The Employment Appeals Tribunal (EAT) recently held that a letter written for an employee for social welfare purposes stating that the employer “had no work available at present” constituted a notice of redundancy. The EAT held that the employee was entitled to a redundancy payment even though the employer argued that it never intended to make the employee redundant and that there was, in fact, work available for him.

The facts

The case involved an employee, Mr O’Donnell, of Barnes Limestone Quarry Limited (Barnes). Mr O'Donnell had been employed by Barnes as a lorry driver since 1998. He was initially employed on a full-time basis, however, over the years his hours had been reduced and by March 2013, he was only working one or two days a week. By May 2014, the quarry in which Mr O’Donnell worked was closed.

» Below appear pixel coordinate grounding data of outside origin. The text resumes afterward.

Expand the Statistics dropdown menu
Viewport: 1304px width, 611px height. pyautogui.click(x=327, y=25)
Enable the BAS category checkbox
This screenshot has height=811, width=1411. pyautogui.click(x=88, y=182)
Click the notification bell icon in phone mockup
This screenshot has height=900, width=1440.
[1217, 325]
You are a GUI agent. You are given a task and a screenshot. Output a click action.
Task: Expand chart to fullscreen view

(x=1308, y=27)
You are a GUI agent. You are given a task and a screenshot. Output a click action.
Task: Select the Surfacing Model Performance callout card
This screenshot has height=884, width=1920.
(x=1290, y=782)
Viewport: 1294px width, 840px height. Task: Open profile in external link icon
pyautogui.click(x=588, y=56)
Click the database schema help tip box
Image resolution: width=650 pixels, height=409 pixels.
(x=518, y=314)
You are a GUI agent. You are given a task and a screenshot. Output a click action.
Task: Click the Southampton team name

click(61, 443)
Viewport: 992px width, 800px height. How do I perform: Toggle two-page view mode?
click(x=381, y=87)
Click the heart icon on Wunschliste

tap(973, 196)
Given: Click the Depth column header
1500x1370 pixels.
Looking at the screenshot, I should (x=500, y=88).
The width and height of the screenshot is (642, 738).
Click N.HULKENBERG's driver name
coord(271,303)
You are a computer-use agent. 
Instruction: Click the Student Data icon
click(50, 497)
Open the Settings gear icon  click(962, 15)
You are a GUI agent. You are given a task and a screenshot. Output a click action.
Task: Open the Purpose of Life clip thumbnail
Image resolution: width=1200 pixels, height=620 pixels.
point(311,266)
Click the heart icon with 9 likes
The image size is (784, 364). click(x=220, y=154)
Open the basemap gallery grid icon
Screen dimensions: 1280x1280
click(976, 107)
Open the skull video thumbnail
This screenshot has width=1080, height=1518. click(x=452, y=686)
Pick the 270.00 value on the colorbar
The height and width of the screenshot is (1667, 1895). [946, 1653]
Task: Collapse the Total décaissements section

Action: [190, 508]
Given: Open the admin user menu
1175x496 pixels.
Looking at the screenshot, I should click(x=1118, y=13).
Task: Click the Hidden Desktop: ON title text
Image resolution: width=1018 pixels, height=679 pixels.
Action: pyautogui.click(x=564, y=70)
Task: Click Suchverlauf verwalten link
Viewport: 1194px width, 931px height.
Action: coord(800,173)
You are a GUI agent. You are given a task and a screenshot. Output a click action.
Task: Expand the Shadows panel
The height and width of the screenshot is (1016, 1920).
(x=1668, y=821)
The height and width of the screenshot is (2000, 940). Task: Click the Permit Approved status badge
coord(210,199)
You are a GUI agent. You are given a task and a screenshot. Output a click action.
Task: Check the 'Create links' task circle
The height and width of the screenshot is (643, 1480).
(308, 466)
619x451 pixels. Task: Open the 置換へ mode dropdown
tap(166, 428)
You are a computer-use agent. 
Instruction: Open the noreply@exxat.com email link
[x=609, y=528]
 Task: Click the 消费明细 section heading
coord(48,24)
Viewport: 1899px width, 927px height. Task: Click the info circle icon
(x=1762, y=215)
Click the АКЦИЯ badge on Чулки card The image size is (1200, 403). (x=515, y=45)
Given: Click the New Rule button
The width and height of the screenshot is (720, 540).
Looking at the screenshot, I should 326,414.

Mr O’Donnell requested that he be made redundant on a number of occasions throughout 2014. However, Barnes refused these requests stating that “the company couldn’t afford it".

Mr O’Donnell subsequently asked Barnes for a letter to support his application for social welfare. Barnes initially declined saying that Mr O’Donnell would “use it to seek redundancy”. Mr O’Donnell, however, assured Barnes that the letter would be used for social welfare purposes only. Eventually, Barnes agreed and drafted a letter, dated 13 October 2014, saying that it “had no work available at present”.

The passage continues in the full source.